BACKGROUND: TOOTH DESIGN
The teeth of steel tooth bits are predominantly of the inverted “V” shape. The included angle (i.e. the sharpness of the tip) and the length of the tooth will vary with the design of the bit. In bits designed for harder formations the teeth will be shorter and the included angle will be greater. Gage row teeth (i.e. the teeth in the outermost row of the cone, next to the outer diameter of the borehole) may have a “T” shaped crest for additional wear resistance.
The most common shapes of inserts are spherical, conical, and chisel. Spherical inserts have a very small protrusion and are used for drilling the hardest formations. Conical inserts have a greater protrusion and a natural resistance to breakage, and are often used for drilling medium hard formations.

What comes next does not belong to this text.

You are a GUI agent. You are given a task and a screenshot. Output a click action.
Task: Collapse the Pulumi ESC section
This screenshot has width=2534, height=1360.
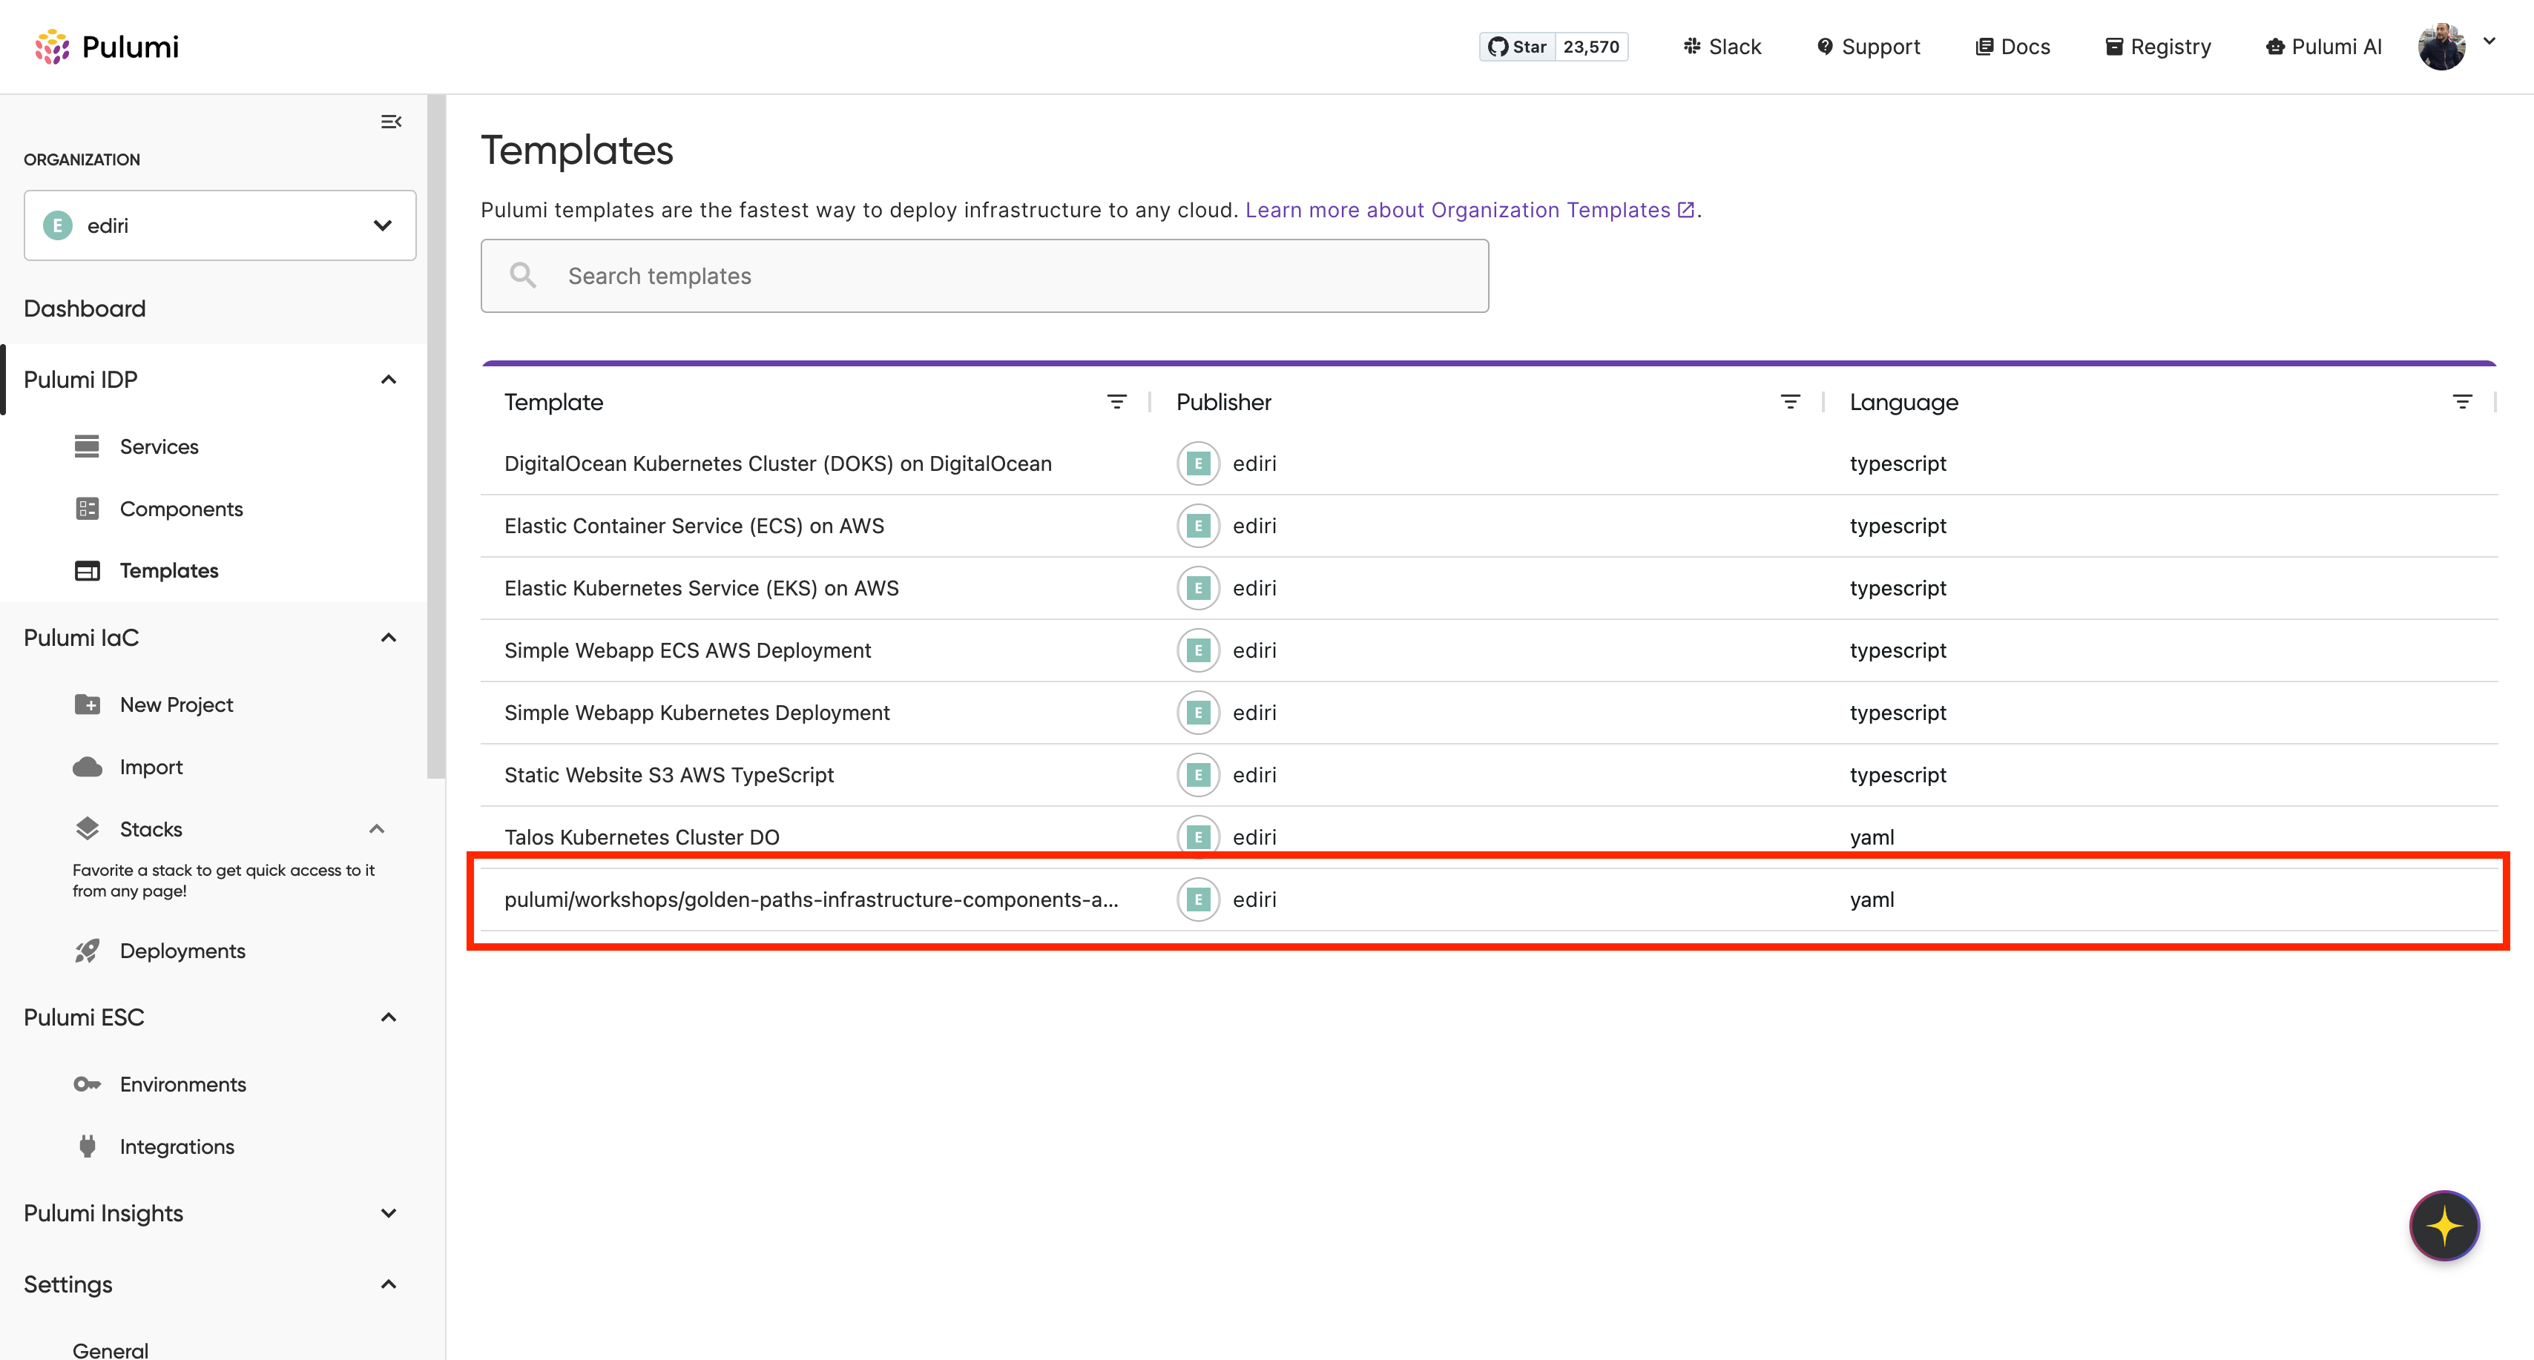tap(389, 1018)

Chisel shaped inserts have opposing flats and a broad elongated crest, resembling the teeth of a steel tooth bit. Chisel shaped inserts are used for drilling soft to medium formations. The elongated crest of the chisel insert is normally oriented in alignment with the axis of cone rotation. Thus, unlike spherical and conical inserts, the chisel insert may be directionally oriented about its center axis. (This is true of any tooth which is not axially symmetric.) The axial angle of orientation is measured from the plane intersecting the center of the cone and the center of the tooth.
BACKGROUND: BOTTOM HOLE ANALYSIS
The economics of drilling a well are strongly reliant on rate of penetration. Since the design of the cutting structure of a drill bit controls the bit's ability to achieve a high rate of penetration, cutting structure design plays a significant role in the overall economics of drilling a well.
It has long been desirable to predict the development of bottom hole patterns on the basis of the controllable geometric parameters used in drill bit design, and complex mathematical models can simulate bottom hole patterns to a limited extent. To accomplish this it is necessary to understand first, the relationship between the tooth and the rock, and second, the relationship between the design of the drill bit and the movement of the tooth in relation to the rock. It is also known that these mechanisms are interdependent.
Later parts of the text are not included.